Testing DeepSomatic’s ability to spot cancer-related variants
We trained DeepSomatic on three of the breast cancer genomes and the two lung cancer genomes in the CASTLE reference dataset. We then tested DeepSomatic’s performance in several ways, including on the single breast cancer genome that was not included in its training data, and on chromosome 1 from each sample, which we also excluded from the training.
Results show that DeepSomatic models developed for each of the three major sequencing platforms performed better than other methods, identifying more tumor variants with higher accuracy. The tools used for comparison on short-read sequencing data were SomaticSniper, MuTect2 and Strelka2 (with SomaticSniper specifically for single nucleotide variants, or SNVs). For long-read sequencing data we compared against ClairS, a deep learning model trained on synthetic data.

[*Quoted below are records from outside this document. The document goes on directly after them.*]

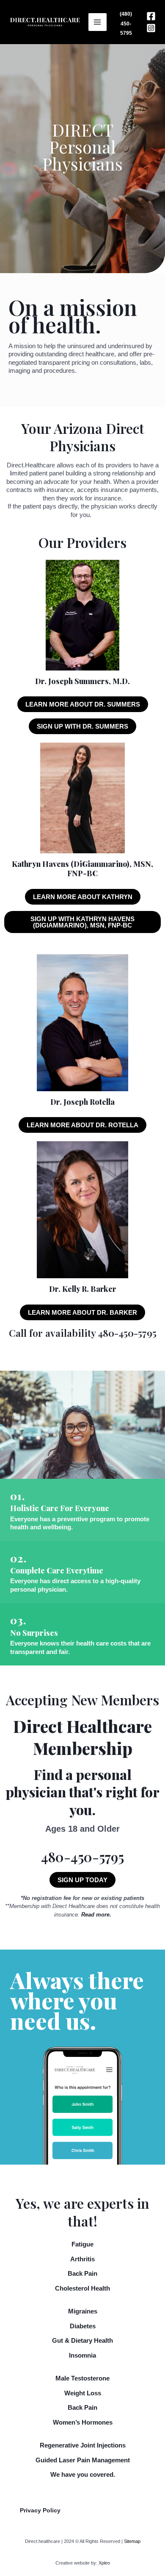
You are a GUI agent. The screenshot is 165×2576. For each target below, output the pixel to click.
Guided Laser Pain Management (83, 2460)
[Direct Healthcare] (45, 22)
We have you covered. (82, 2474)
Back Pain (82, 2273)
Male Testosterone (82, 2378)
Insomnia (82, 2355)
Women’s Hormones (83, 2422)
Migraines (82, 2311)
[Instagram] (151, 28)
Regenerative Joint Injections (83, 2445)
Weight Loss (82, 2393)
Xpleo (104, 2562)
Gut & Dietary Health (82, 2340)
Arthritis (82, 2259)
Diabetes (83, 2326)
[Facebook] (151, 16)
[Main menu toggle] (97, 22)
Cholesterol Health (82, 2288)
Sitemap (132, 2541)
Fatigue (83, 2244)
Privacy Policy (40, 2510)
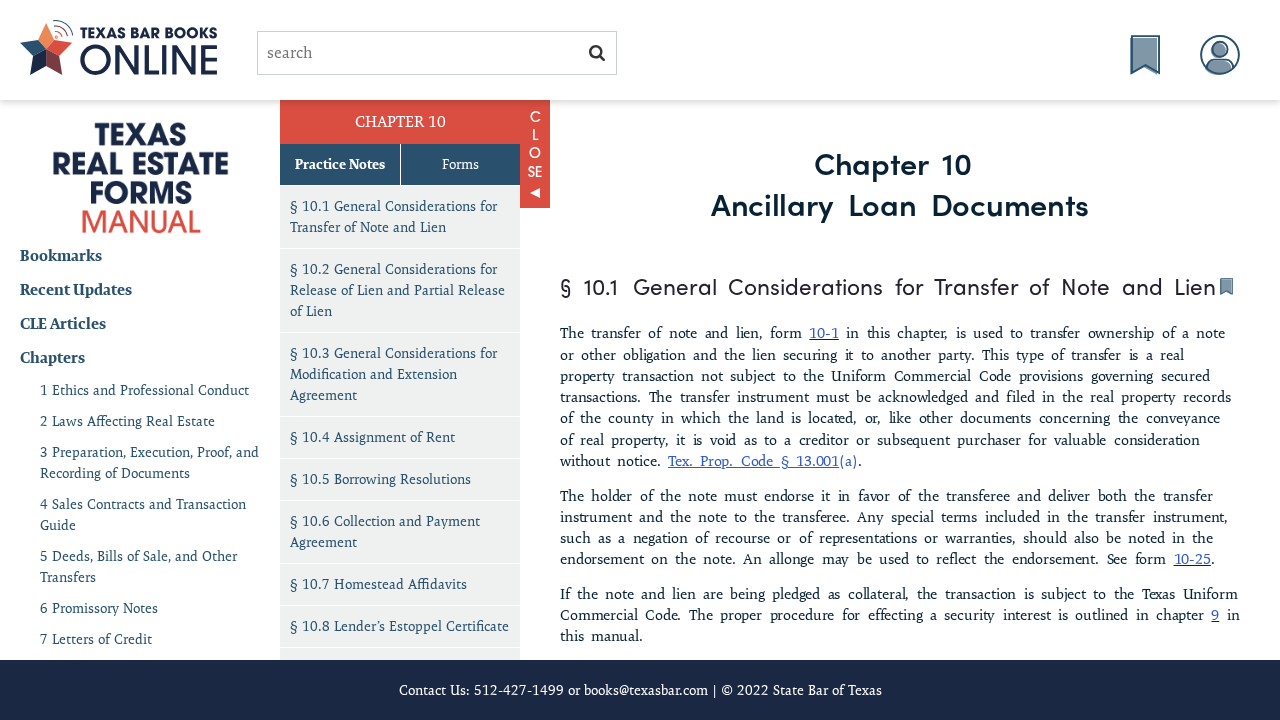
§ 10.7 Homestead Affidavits (378, 584)
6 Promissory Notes (99, 608)
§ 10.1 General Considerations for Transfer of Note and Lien (393, 216)
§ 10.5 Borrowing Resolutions (380, 479)
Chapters (52, 357)
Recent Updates (76, 289)
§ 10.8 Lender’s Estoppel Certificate (399, 626)
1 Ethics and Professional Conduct (144, 390)
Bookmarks (61, 255)
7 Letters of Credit (96, 639)
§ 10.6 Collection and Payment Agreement (385, 531)
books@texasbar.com (646, 690)
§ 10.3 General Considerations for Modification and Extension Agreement (393, 374)
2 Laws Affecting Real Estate (127, 421)
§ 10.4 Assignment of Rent (372, 437)
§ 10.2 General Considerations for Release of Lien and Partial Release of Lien (397, 290)
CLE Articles (63, 323)
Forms (460, 164)
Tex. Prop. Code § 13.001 (753, 460)
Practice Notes (340, 164)
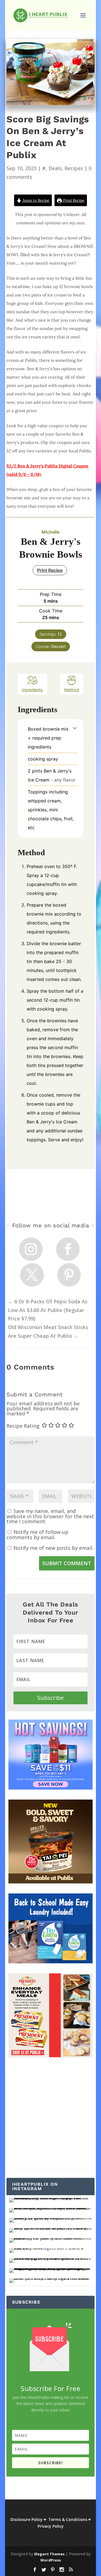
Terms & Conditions (67, 2519)
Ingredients (32, 689)
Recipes (74, 168)
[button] (75, 728)
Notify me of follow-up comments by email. (37, 1535)
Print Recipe (73, 200)
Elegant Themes (49, 2553)
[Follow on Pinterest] (69, 1275)
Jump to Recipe (35, 200)
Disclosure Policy (26, 2519)
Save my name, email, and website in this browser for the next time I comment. (50, 1516)
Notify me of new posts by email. (53, 1547)
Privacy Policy (51, 2526)
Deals (55, 168)
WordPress (50, 2560)
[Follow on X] (32, 1275)
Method (71, 689)
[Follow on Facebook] (68, 1249)
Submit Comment (66, 1563)
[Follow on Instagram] (31, 1249)
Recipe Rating (23, 1425)
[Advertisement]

In our tests DeepSomatic identified 329,011 somatic variants across the six reference cell lines and a seventh preserved sample. DeepSomatic does particularly well at identifying cancer variations that involve insertions and deletions (“Indels”) of genetic code. For these types of variants, DeepSomatic substantially increased the F1-score, a balanced measure of how well the model finds true variants in a sample (recall) while not making false positives (precision). On Illumina sequencing data the next-best method scored 80% at identifying Indels, while DeepSomatic scored 90%. On Pacific Biosciences sequencing data, the next-best method scored less than 50% at identifying Indels, and DeepSomatic scored more than 80%.